I've managed, through trial-and-error, to learn how to cook regular hamburgers on an electric stove. But recently, I've switched to grass-fed beef (with 25% fat, higher than regular hamburgers), with less-than-stellar results. So, given these conditions:
An Electric stove (Yes, although every cooking book I've seen, thinks you should be cooking with gas - my apartment has an electric stove, so that's what I use.)
U.S. Wellness Meats grass-fed, 75% lean burgers. These are pre-formed, and 25% fat, which is higher than the standard burgers I used to cook. I'm sure the fat content affects cooking - I'm just not sure how.
12" Calphalon non-stick skillet (although I'm wondering if I should replace it, that's a separate issue).
Infrared thermometer - very nice tool, I can't imagine not having one after using it.
What I want to know, is how, using only these resources, to cook a burger that is at least medium-well, if not well-done. So far, I've generally managed to get the outside too cooked, or the inside too pink.
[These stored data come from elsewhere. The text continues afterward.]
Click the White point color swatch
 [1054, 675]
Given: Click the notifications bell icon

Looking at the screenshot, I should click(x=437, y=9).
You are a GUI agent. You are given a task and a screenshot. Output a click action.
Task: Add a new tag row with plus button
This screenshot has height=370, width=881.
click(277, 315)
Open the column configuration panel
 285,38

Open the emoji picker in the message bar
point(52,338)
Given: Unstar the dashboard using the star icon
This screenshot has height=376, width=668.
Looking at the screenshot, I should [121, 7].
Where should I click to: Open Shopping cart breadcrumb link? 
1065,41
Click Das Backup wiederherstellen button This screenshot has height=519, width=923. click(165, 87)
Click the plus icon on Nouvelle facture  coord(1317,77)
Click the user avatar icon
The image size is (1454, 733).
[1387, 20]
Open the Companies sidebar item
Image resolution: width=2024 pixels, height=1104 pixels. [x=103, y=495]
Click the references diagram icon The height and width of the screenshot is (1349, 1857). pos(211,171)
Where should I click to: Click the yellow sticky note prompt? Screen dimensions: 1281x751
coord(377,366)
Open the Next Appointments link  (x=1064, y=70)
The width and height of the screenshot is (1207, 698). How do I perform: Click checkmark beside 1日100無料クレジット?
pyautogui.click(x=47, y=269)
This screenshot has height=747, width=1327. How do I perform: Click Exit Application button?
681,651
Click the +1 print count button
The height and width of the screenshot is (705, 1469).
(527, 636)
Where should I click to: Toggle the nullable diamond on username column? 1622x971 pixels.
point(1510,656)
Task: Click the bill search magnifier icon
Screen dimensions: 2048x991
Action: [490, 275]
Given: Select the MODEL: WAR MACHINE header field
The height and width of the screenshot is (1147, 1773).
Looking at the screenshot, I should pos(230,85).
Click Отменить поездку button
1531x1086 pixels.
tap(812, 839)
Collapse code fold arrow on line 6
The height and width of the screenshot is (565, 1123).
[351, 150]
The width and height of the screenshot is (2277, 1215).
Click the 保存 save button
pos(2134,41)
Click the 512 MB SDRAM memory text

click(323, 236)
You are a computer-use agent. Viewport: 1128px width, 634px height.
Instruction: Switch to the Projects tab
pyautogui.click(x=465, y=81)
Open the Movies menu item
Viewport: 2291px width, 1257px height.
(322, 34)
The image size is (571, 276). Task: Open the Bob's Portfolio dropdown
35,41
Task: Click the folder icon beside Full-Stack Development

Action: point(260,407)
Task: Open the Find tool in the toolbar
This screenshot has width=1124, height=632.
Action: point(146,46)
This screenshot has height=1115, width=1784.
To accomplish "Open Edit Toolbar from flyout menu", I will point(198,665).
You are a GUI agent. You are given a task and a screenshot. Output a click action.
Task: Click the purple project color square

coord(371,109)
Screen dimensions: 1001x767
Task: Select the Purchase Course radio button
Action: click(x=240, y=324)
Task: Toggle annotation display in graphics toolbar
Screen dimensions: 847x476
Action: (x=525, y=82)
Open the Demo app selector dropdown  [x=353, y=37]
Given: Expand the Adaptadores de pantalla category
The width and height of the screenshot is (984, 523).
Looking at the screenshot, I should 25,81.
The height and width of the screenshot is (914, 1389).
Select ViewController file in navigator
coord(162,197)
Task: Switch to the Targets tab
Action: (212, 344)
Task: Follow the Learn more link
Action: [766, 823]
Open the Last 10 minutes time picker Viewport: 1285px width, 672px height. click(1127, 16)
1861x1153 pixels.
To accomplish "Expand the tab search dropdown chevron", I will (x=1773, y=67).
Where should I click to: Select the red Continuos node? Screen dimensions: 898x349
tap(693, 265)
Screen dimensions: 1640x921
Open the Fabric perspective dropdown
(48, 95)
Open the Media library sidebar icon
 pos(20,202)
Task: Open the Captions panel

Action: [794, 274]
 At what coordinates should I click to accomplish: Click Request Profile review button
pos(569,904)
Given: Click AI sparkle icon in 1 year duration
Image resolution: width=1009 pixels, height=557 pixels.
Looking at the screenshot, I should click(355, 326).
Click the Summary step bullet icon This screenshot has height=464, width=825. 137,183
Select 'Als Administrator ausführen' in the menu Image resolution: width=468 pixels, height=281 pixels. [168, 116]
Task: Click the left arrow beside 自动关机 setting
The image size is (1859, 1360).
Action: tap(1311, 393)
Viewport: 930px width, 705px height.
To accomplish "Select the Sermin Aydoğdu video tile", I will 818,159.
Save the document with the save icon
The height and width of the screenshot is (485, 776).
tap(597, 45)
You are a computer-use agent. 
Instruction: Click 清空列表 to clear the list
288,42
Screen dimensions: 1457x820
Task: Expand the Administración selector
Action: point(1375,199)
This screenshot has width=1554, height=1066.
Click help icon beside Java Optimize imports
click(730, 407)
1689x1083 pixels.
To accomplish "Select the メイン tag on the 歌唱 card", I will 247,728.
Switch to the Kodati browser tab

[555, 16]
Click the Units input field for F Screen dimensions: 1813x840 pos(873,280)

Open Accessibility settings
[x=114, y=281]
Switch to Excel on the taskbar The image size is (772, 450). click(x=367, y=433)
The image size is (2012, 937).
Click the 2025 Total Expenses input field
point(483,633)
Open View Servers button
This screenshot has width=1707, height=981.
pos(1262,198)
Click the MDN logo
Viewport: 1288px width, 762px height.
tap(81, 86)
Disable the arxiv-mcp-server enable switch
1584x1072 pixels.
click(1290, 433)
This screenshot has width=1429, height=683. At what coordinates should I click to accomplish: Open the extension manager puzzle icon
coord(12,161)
I'd appreciate detailed, step-by-step instructions, if anyone has them. Even the so-called basic cookbooks seem to give just one-liners, for things like hamburgers.
For instance, one situation I don't know what to do about - after about a minute, the burger starts to bow up, so the underside isn't touching the skillet. It's obviously not getting cooked, so now what? I've seen posts saying you shouldn't press down grass-fed burgers. Most of the time, I'll flip it after a minute, so it's flatter. Is that a good method? I have no idea.
Or they say "cook on medium-high heat". Well, my electric stove doesn't have a medium-high setting, it has numbers 1-6. Give me a specific temperature (say, 350F), and I'll use the infrared thermometer to find it.
Update: yes, the hamburgers have thawed out in the refrigerator for a day, and I usually set them out while the stove is heating up. I also have an internal thermometer. As for using an oven - I'd prefer to use only the listed resources (with a skillet), rather than extra items (don't have a cast-iron skillet, don't want to cleanup a baking dish). If there is no other way to cook them well, I'd go with the oven, but I'd rather not.